Boost logo

Boost Users :

From: Zeljko Vrba (zvrba_at_[hidden])
Date: 2008-04-13 10:31:38


On Sun, Apr 13, 2008 at 10:46:42AM +0200, Ion Gaztañaga wrote:
>
> Ok. You need to register all processes attached to one particular
> segment the segment somewhere. This imposes some reliability problems
> because a process might crash when doing another task than using the
> segment.
>
Yes. I used a separate "bootstrap [shm] segment" to hold all global
bookkeeping data. Actually, for this particular purpose, you don't
even need it: you can use the SHM segment itself to hold a list of
processes attached to it. (Unfortunately, there's no POSIX API to
get the list of processes attached to a particular SHM -- most probably
because such information is volatile and potentially already worthless
at the time you get to use it.)

Regarding reliability: a process can crash at any time for any cause;
introducing error-free SHM grow code (however it's implemented) will
not make the program crash more or less frequently or introduce some
new failure mode.

What _can_ happen though is that a process crashes and remains registered
as having the segment attached. The same problem occurs also when
handling SIGSEGV to make the remapping. Since a dead process may be
replaced by a random process with the same PID, sending an asynchronous
notification to that process may do unpredictable things -- most likely,
terminate it [the default action for most signals].

So the reason for handling SIGSEGV and other fatal signals would NOT be
to remap segments, BUT to deregister the process from the SHM manager
before terminating it. This is again only a half-solution because the
process may be terminated by other signals that it doesn't handle, and
most definitely with SIGKILL which can't be caught.

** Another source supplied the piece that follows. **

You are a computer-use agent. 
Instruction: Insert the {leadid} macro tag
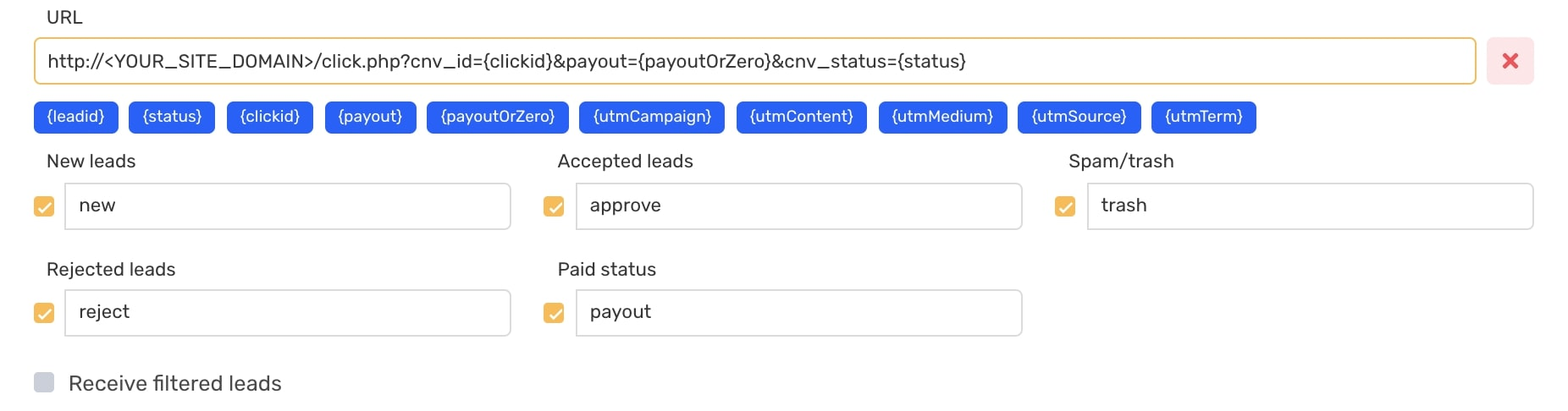click(x=76, y=117)
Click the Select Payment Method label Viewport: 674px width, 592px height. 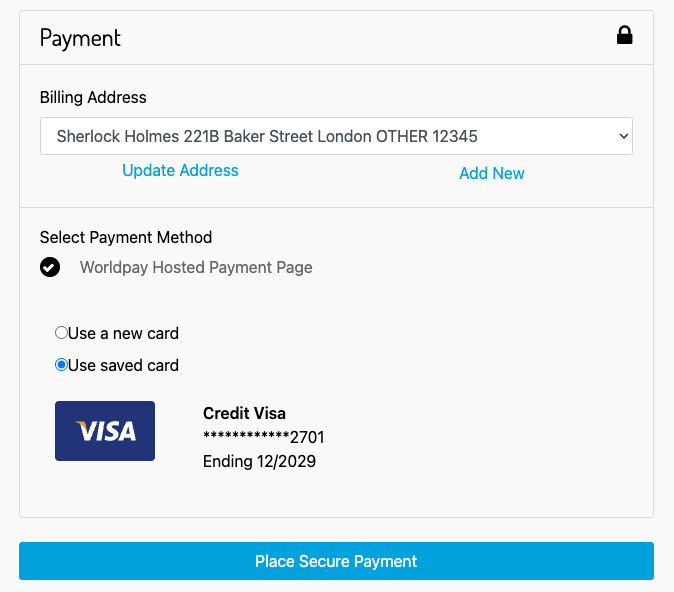(x=126, y=237)
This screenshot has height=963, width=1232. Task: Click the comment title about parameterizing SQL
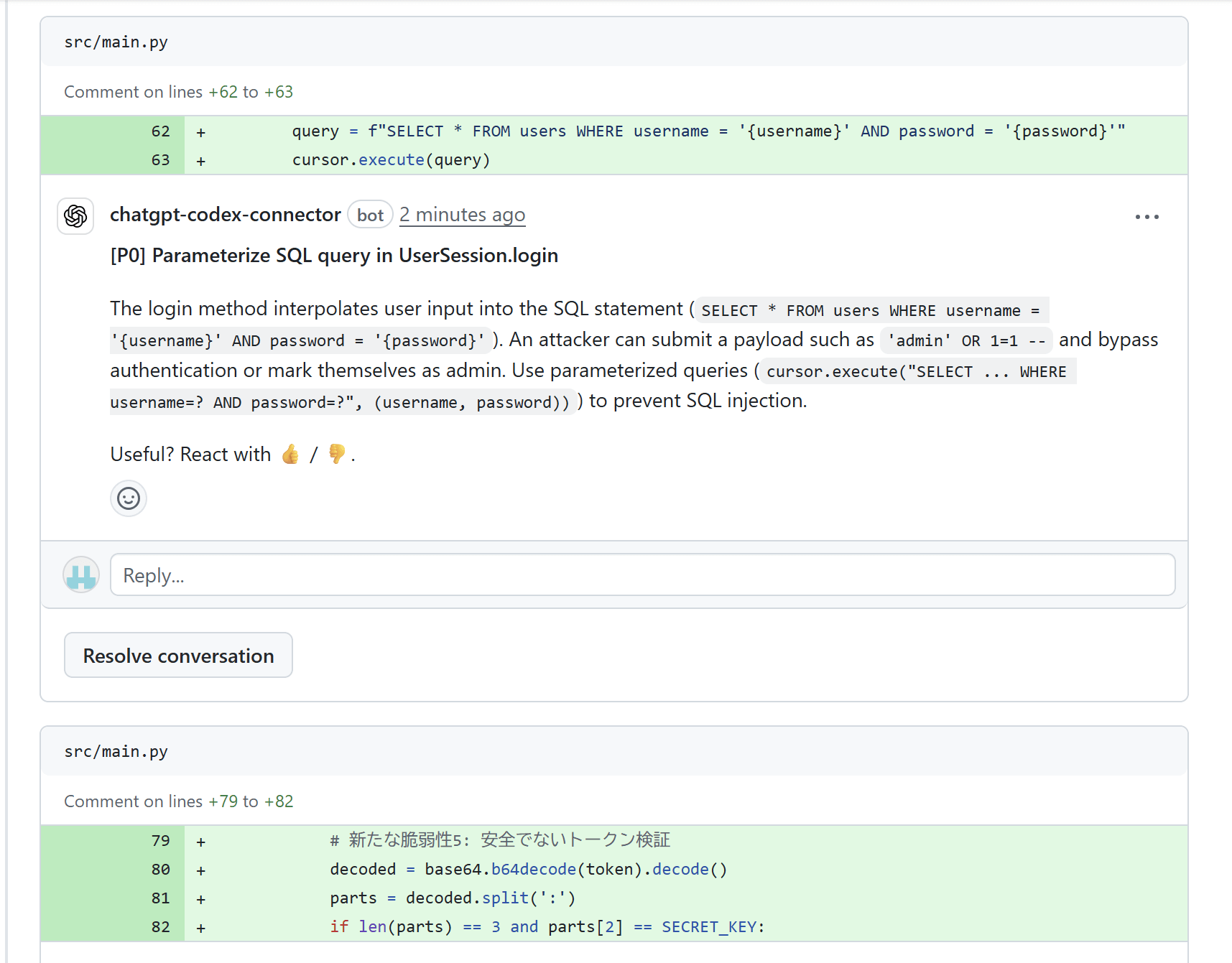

Potential solution would be to have all cooperating processes have a
common parent controller -- thus, when the process dies, it will remain
in the zombie state, and since parent will be coded to NOT call wait()
and not to exit until all childs have exited (SIGCHLD), this will prevent
the reuse of PIDs. This parent controller could than deregister the
process from its SHM segments, and finally wait() for it after everything
has been cleaned up. Where (at which level of complexity) to stop,
depends on the needs - but the solution _can_ be made very reliable and
portable.

(An extremely simple solution that doesn't require controller process and
won't kill random processes: just run the cooperating processes under a
dedicated user ID.)

>
> An asynchronous notification via signal does not carry enough context
> (sigval from sigqueue onlyl stores an int or void*) to notify which
>
That would be enough with a bootstrap segment that contains a list of
all SHM segs managed by boost. The you just send the offset/pointer
into this segment.

>
> And if that does not discourage you from implementing this, there is no
> much you can do inside a signal handler. You can see a list here:
>
> http://www.opengroup.org/onlinepubs/000095399/functions/xsh_chap02_04.html#tag_02_04
>
> This means that you can't call mmap from a signal handler. You can't
> remap memory asynchronously according POSIX. It's possible that some OSs
> support that.
>
Good point. You still have two choices:

  1. You ignored the possibility of sending a message through a POSIX msgq
     with SIGEV_THREAD notification (see mq_notify()).
  2. Have a dedicated signal + dedicated thread in each process to catch it
     (see sigwait()). [All other threads shall block this signal.]

>
> If remapping is possible, a more correct and robust mechanism could be
>
Correct according to which specification?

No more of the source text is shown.